Пока Том рассказывал, у Петра неуловимо изменился вид. В какой-то момент Тому показалось вдруг, что Петр – в форме, каким он его встретил несколько часов назад. Перед ним был уже не приятель-подросток, а человек военный. Извинившись, он встал из-за стола, пошел к стойке и тихо задал какой-то вопрос бармену. Получив ответ, вернулся.
– Спросил, есть ли у них выход во двор, – пояснил он, не дожидаясь вопроса.

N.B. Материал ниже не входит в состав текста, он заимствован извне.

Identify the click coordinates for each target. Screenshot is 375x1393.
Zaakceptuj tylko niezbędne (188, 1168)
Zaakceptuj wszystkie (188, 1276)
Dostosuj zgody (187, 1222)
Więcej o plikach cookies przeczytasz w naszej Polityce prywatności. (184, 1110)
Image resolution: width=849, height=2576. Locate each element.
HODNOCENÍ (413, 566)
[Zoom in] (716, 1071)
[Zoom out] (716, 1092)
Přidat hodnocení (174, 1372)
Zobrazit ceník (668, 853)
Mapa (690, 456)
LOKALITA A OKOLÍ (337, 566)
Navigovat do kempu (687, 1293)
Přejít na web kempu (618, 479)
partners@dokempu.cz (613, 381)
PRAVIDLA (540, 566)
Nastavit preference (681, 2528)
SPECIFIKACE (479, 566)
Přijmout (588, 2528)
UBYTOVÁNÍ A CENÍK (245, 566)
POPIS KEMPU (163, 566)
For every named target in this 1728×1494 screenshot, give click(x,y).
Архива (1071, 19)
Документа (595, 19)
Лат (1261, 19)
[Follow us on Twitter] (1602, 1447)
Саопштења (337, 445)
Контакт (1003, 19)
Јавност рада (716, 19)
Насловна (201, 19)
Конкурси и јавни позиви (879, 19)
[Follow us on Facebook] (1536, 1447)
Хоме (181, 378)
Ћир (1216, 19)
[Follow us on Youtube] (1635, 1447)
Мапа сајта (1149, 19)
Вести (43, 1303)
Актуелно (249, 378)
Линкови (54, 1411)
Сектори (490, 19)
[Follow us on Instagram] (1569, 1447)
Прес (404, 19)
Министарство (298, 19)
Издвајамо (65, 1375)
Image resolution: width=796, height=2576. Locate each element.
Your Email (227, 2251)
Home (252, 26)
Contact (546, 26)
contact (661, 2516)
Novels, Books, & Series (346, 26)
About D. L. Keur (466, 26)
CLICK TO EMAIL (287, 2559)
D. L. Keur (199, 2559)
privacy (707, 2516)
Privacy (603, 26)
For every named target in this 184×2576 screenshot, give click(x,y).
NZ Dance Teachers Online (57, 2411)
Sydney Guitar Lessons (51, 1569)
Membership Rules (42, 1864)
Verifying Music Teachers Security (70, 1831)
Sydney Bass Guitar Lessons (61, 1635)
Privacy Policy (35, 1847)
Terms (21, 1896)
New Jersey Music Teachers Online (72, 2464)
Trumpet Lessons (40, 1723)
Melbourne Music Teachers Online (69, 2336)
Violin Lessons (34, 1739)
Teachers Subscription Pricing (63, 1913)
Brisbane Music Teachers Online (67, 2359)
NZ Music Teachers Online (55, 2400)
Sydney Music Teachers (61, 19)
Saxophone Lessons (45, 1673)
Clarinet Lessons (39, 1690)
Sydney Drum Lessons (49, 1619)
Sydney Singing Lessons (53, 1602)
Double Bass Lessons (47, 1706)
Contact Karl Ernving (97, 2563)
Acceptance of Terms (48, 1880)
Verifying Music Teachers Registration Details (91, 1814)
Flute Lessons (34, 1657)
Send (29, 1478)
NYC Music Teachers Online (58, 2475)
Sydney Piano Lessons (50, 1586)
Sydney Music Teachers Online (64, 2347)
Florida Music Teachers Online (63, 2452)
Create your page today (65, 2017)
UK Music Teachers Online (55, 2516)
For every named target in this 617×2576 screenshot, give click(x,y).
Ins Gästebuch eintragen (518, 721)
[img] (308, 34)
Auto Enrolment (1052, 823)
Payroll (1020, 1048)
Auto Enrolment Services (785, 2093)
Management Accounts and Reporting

– А не напрасно? Я теперь тут всех у вас подозреваю. Столько лет наркобанда орудовала, весь город, говорят, куплен…
– Не обязательно весь. Это знакомый мой, хороший парень. Поможет в случае чего…
Принесли горячее. Купеческое разгулье потрясло Тома уже тем, как оно выглядело. Про дух, поднимавшийся над ним, в котором смешались разные запахи – слегка обжаренной телятины, зелени и просто дымка, – мы и не говорим. И оба отрока (или, если угодно, юноши), одинаково ловко орудуя ножом и вилкой (ножом для рыбы Петр пользовался особенно умело), стали уплетать за обе щеки, потому что, как и положено в их возрасте, при одном виде хорошей еды оба мгновенно ощутили волчий голод.
Поскольку нельзя ежеминутно быть настороже, особенно когда не знаешь, какая именно минута будет роковой, приятели расслабились. Разговор их стал перескакивать с темы на тему и быстро доскакал до Америки, точнее – до ее Соединенных Штатов. Петр там не бывал и хотел, как человек любознательный, обратиться, так сказать, к первоисточнику.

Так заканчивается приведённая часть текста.